Senyum menghiasi sudut bibir semua tamu yang hadir, kecuali Zahrana, tidak banyak kata yang ia ucapkan, pun sewaktu Ikram memperkenalkannya sebagai istri pertama, kepada keluarga calon istri keduanya. Semua berdecak kagum atas keputusan Zahrana yang mengijinkan suaminya menikah lagi, namun tidak sedikit juga yang mencemooh dan berburuk sangka atas sikapnya.
Begitupun kedua orag tua Ikram yang saat ini berada di luar Negeri dan tidak ingin menghadiri pernikahan putranya untuk yang kedua kali.
"Kenapa kamu mengijinkan, Ikram menikah lagi, Zahra?"

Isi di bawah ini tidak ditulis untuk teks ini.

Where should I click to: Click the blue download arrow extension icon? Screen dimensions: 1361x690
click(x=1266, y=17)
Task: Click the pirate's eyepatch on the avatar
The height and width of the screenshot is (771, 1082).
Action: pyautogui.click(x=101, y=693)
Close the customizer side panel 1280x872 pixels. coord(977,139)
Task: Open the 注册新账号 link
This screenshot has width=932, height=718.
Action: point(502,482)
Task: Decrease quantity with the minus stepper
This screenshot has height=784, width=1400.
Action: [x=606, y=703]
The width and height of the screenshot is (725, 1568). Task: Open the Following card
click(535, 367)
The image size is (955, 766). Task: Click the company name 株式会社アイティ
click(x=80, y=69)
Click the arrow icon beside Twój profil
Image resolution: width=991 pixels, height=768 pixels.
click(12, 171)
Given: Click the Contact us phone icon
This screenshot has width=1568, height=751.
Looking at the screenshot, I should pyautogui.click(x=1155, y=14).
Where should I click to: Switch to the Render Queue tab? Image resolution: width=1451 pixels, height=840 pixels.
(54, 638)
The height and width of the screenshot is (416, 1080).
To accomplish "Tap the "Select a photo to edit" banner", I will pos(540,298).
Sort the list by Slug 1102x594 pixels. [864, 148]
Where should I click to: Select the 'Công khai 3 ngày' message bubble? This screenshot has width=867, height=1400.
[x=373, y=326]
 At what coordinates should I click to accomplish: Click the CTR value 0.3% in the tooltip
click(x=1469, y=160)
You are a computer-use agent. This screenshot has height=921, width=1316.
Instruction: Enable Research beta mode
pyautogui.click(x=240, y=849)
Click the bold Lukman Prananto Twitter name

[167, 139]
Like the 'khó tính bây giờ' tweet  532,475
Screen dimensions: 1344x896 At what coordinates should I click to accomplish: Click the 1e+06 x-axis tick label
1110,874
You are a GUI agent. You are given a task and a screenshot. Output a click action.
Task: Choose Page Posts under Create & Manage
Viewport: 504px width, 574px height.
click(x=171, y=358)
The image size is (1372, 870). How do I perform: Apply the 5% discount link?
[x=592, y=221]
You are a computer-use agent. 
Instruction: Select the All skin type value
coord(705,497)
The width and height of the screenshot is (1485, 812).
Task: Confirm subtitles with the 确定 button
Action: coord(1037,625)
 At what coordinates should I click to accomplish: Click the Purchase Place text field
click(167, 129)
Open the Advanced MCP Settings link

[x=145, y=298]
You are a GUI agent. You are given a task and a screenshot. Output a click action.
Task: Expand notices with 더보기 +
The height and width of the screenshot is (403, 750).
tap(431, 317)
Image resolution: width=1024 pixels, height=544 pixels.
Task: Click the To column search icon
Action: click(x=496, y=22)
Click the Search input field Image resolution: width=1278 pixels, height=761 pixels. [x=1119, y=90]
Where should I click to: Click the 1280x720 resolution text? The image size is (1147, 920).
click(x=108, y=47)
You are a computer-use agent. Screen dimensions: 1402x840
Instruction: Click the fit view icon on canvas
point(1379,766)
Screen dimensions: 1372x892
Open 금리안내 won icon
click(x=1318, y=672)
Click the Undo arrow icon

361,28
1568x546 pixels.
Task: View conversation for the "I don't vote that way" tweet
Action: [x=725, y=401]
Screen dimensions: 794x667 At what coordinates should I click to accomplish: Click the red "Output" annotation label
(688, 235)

"Mah... secara ketentuan. Mas Ikram memenuhi syarat untuk memiliki istri lebih dari satu, dan aku, tidak ingin menjadi penghalang atau penyebab suamiku terjerumus dalam dosa zina. Aku rasa ini lebih baik," hanya itu yang di ucapkan Zahrana, saat orang tua Ikram menanyakan prihal pernikahan suaminya.
Rintik gerimis menetes dari ceruk mata Zahrana, seiring ijab kabul yang di ucapkan sang suami kepada wanita lain. Sebagai wanita, setelah ia menjadi seorang istri tentu Zahrana memilki rasa dan perasaan yang mungkin tidak di milki Ikram sebagai suaminya, meski pernikahannya dengan Ikram hasil perjodohan. Hati yang terlanjur terpaut sulit rasanya untuk di urai.
Disaat sang suami menikmati kebahagiaan berbaur bersama tetamu yang lain, Zahrana melangkahkan kakinya ke luar, berdiri menatap langit yang cerah namun tidak dapat mencerahkan hatinya saat ini.
Berdamai dengan perasaan tidaklah mudah, meski kalimat ikhlas berulang kali terucap dari bibirnya.
"Zahrana....!" Suara bariton Ikram sedikit mengejutkan Zahrana. Lekas ia menghapus jejak air mata yang terlanjur hadir menemani kegundahan hatinya.
"Mas... kenapa keluar?"
"Aku yang seharusnya bertanya, kenapa kamu di sini?"